In its report released in November, the US Department of Agriculture’s Food Safety and Inspection Service (FSIS) said Brazilian authorities have failed to develop procedures to standardise the assessment of in-plant inspection personnel assigned to US-certified meat-packing plants.

In addition, the FSIS auditors concluded that the new post-mortem inspection procedures implemented in Brazil at such meat facilities are inadequate to ensure that only uncontaminated product pass inspection and are sold as food. Furthermore, they found a trend of abnormal container violations for the Brazilian product re-inspected at US point-of-entry, as well as inadequate enforcement of regulatory requirements for sanitation and insufficient verification sampling of products.
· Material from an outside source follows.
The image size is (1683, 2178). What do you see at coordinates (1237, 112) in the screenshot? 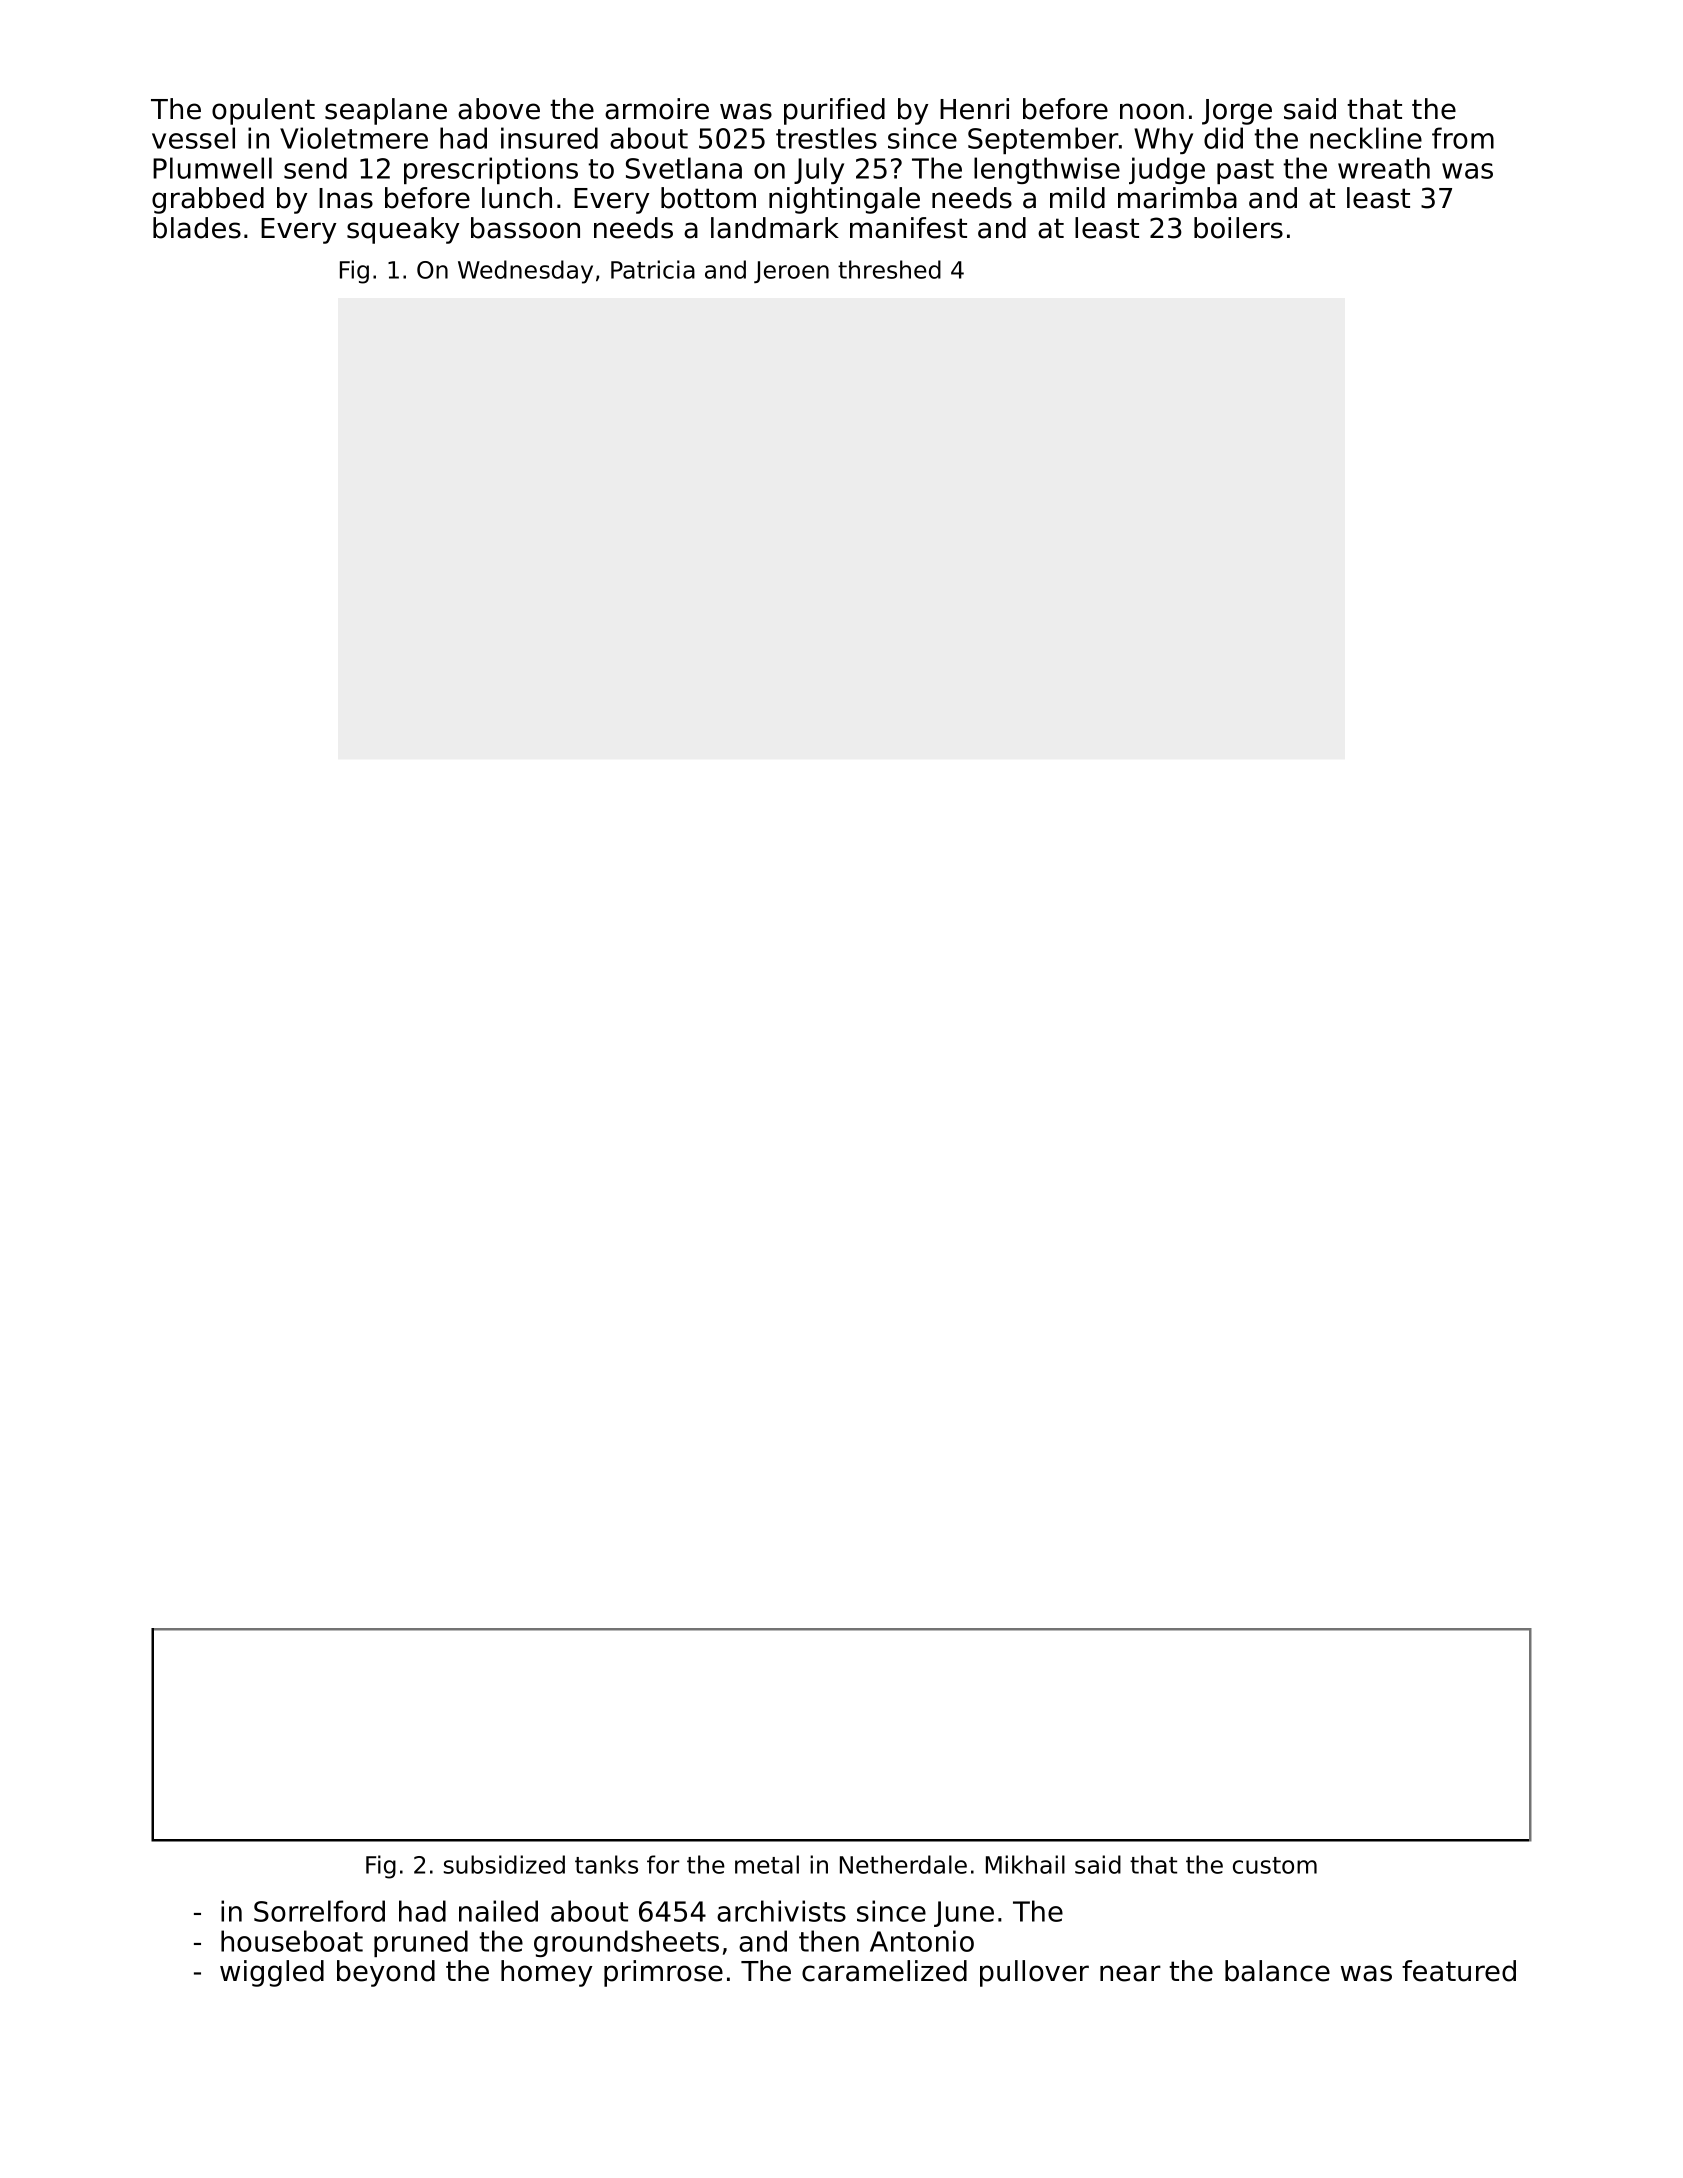
I see `Jorge` at bounding box center [1237, 112].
Once the FSIS receives Brazil’s proposed corrective actions to address its findings, the agency will further assess how the Brazilian meat inspection process measures up the US system, according agency spokesperson Veronika Medina. ‘In the meantime, Brazil is still eligible to export processed beef and pork products to the United States,’ she tells Chemistry World.

‘Nonconformities’ identified

Between when the US started importing raw beef from Brazil in September 2016 and such importation was suspended in June 2017, FSIS inspected approximately 18 million pounds of raw beef from Brazil.

‘The nonconformities identified during the mission and indicated in the report are evaluated by the Department of Inspection of Animal Products, which will take corrective measures considered pertinent,’ states Leandro Antunes, an official with the agribusiness international relations secretariat of Brazil’s agriculture, livestock and food supply ministry

Chemistry World contacted the Brazilian Beef Exporters Association, but the organisation refused to comment on the situation.

Despite the turmoil, there was 1.35 million tons of Brazilian beef exported around the world in the first 11 months of 2017, up 9% from the same period last year. The figure was boosted by China’s purchases, according to the Brazilian Association of Refrigerators (Abrafrigo).

Foreign sales of the product this year will exceed by more than 10% the volumes exported in 2016, Abrafrigo estimates. Revenue from beef exports totaled 55.5 billion (£4.1 billion) from January to November, a 13% increase compared to 2016.